O terreno baldio

Quem atravessava a Rua das Acácias no Jardim Buriti, distrito de uma cidade de médio porte no agreste pernambucano, costumava desviar o olhar do lote vazio entre os quarteirões 4 e 5. Havia lixo acumulado, mato alto e, nas noites de verão, reuniões que os moradores preferiam não comentar em voz alta. A prefeitura prometia regularização há mais de uma década, mas os documentos ficavam no fundo das gavetas e o terreno continuava sem dono aparente.

Foi em março de 2024 que a situação deixou de ser aceitável. Uma criança de sete anos caiu num buraco aberto pela erosão e machucou o braço. A mãe, Dona Helena, não fez escândalo na prefeitura — fez convite. Naquela semana, bateu de porta em porta convidando vizinhos para uma reunião na garagem do Seu Manoel, o mecânico que todo mundo conhece.

"Não vamos esperar mais ninguém resolver o que é nosso", disse Dona Helena na reunião. "Se cada um der um sábado por mês, em um ano a gente muda essa cara."

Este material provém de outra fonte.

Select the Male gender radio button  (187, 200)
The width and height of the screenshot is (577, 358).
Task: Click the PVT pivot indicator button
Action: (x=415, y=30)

Vinte e três pessoas compareceram na primeira noite. Saíram com uma lista de tarefas, um grupo de WhatsApp chamado "Praça do Buriti" e a decisão de registrar uma associação de moradores para dar respaldo jurídico ao trabalho.

Os mutirões

Os sábados seguintes ganharam ritmo. O primeiro mutirão limpou três toneladas de entulho com a ajuda de um caminhão emprestado pela cooperativa de catadores do bairro vizinho. O segundo plantou quinze mudas de ipê e gravatá doadas pelo viveiro municipal — que, surpreendentemente, topou colaborar quando soube que a iniciativa era comunitária.

Os bancos vieram de um jeito inesperado. Um marceneiro aposentado, o Seu Osvaldo, tinha sobras de madeira de freijó num galpão e ofereceu construir seis bancos sem cobrar mão de obra. Os jovens do bairro ajudaram na montagem e pintaram tudo de verde-oliva, cor que a associação escolheu por remeter às palmeiras de buriti da região.

O chão era o maior desafio. Asfaltar custava caro demais para o orçamento inicial, formado por rifas, venda de marmitas e doações de R$ 10 e R$ 20 de quem podia. A solução veio da observação: o terreno tinha argila em abundância. Um morador que trabalhava em construção civil ensinou a fazer piso de cimento queimado com pigmento ocre. O resultado ficou rústico, mas bonito — e antiderrapante para as crianças correrem.

Doações e parcerias

Ao longo dos dois anos, a associação formalizou parcerias com a escola estadual do bairro, que cedeu água e banheiro nos dias de mutirão, e com a igreja São Sebastião, que passou a abrigar reuniões quando chovia. Uma professora de artes da rede municipal propôs oficinas de pintura de muro para as crianças, e o muro do fundo ganhou um painel coletivo com pássaros, casas e a silhueta das palmeiras de buriti que dão nome ao bairro.

Houve resistência também. Um proprietário de terreno vizinho reclamou do barulho dos mutirões e ameaçou processar a associação. A solução foi conversa: os moradores convidaram o vizinho para o café de inauguração e ele acabou doando duas luminárias de LED para iluminar a praça à noite.

Inauguração

No dia 7 de junho de 2026, a Praça Comunitária Jardim Buriti foi inaugurada com festa junina improvisada. Arrecadaram quentão e pé-de-moleque, um grupo de forró formado por adolescentes do bairro tocou no palanque de madeira construído para a ocasião, e a prefeita — que não tinha aparecido em nenhum mutirão — discursou por dez minutos e prometeu calçamento na Rua das Acácias.

Os moradores ouviram com educação e voltaram a dançar. O discurso que importou foi o de Dona Helena, que lembrou cada nome de quem doou tempo, material ou comida nos dois anos de trabalho. A lista tinha 87 pessoas. Muitas choraram.

O que ficou

Hoje, a praça funciona como extensão da sala de estar do bairro. De manhã, idosos jogam dominó nos bancos de freijó. À tarde, mães levam crianças para brincar no pequeno parque de madeira que um grupo de pedreiros montou com materiais reaproveitados. À noite, jovens se reúnem para ensaiar música ou simplesmente conversar sob a luz das luminárias doados.

A associação mantém uma escala de limpeza semanal e um fundo de reserva para pequenos reparos. O terreno que era problema virou referência: escolas de bairros vizinhos visitam para aprender como a organização comunitária funciona na prática.

O Jardim Buriti não resolveu todos os seus problemas — ainda faltam saneamento em algumas ruas e o transporte público continua precário. Mas a praça provou algo que os moradores já sabiam e agora podem mostrar: quando a vizinhança se organiza, o impossível vira sábado de trabalho e domingo de festa.